Menurut Farah, kebutuhan industri saat ini juga mengalami perubahan yang signifikan. Jika sebelumnya dunia kerja lebih menekankan penguasaan teori dan pengetahuan teknis, kini perusahaan membutuhkan talenta yang mampu mengombinasikan pemanfaatan teknologi dengan kemampuan analitis dan penyelesaian masalah.
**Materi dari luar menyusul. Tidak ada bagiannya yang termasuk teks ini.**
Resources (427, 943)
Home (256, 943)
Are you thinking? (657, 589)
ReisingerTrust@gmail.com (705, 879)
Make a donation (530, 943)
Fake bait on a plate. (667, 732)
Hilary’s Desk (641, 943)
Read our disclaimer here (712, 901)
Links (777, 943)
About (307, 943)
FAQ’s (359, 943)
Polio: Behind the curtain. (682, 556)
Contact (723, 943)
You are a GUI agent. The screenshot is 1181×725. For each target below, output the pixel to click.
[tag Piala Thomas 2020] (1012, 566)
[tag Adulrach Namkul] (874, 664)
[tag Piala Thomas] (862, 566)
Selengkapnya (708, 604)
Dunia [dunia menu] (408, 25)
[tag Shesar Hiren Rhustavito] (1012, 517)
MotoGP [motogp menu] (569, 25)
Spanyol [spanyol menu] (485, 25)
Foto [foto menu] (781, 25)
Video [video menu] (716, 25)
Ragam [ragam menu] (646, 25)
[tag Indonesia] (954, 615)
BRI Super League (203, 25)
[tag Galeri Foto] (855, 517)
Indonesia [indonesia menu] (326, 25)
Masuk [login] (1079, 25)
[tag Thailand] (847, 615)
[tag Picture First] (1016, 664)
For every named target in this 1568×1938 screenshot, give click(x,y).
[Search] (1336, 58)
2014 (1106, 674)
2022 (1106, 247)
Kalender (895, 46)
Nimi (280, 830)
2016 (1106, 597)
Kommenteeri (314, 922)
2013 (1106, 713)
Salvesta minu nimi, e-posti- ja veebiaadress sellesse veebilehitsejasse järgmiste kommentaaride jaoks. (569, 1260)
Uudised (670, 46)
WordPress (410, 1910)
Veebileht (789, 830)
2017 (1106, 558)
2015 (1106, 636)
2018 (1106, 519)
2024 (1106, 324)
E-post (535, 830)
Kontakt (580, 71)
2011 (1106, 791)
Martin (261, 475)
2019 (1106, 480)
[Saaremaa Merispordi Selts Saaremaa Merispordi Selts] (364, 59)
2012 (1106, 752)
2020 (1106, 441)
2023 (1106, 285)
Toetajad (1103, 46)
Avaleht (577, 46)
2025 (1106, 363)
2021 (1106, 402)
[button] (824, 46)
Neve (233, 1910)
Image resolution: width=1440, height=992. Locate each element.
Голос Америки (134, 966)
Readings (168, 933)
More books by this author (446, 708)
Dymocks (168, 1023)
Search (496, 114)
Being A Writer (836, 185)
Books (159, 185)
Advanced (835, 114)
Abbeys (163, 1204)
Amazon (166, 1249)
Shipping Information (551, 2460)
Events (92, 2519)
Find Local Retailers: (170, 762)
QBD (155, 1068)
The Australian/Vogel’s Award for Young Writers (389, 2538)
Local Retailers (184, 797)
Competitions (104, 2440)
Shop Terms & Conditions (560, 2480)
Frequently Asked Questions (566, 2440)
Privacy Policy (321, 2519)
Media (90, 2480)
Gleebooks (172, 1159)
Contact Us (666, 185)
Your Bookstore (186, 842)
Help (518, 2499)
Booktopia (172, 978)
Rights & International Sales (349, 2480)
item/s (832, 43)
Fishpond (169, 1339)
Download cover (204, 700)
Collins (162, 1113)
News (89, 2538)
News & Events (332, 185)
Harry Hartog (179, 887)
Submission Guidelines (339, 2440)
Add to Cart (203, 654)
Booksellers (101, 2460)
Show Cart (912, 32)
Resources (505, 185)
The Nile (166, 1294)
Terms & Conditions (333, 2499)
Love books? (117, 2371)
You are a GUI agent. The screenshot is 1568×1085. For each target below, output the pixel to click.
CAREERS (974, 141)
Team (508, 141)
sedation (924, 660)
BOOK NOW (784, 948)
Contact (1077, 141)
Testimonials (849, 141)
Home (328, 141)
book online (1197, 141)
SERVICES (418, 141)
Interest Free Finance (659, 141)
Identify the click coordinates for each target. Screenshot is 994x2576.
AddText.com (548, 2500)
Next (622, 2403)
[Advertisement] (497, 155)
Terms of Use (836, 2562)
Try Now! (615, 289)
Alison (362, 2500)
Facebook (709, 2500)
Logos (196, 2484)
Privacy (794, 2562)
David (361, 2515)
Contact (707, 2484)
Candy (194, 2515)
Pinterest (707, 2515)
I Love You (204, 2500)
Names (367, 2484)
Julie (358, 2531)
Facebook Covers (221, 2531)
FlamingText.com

Baca juga : KPK Tangkap 5 Pegawai BPK, Terkait Kasus Muara Enim
"Peruri menilai terdapat lima kompetensi utama yang perlu dimiliki generasi muda yaitu data literacy, AI literacy, digital product mindset, security dan governance, terakhir critical thinking dan problem solving" ujarnya.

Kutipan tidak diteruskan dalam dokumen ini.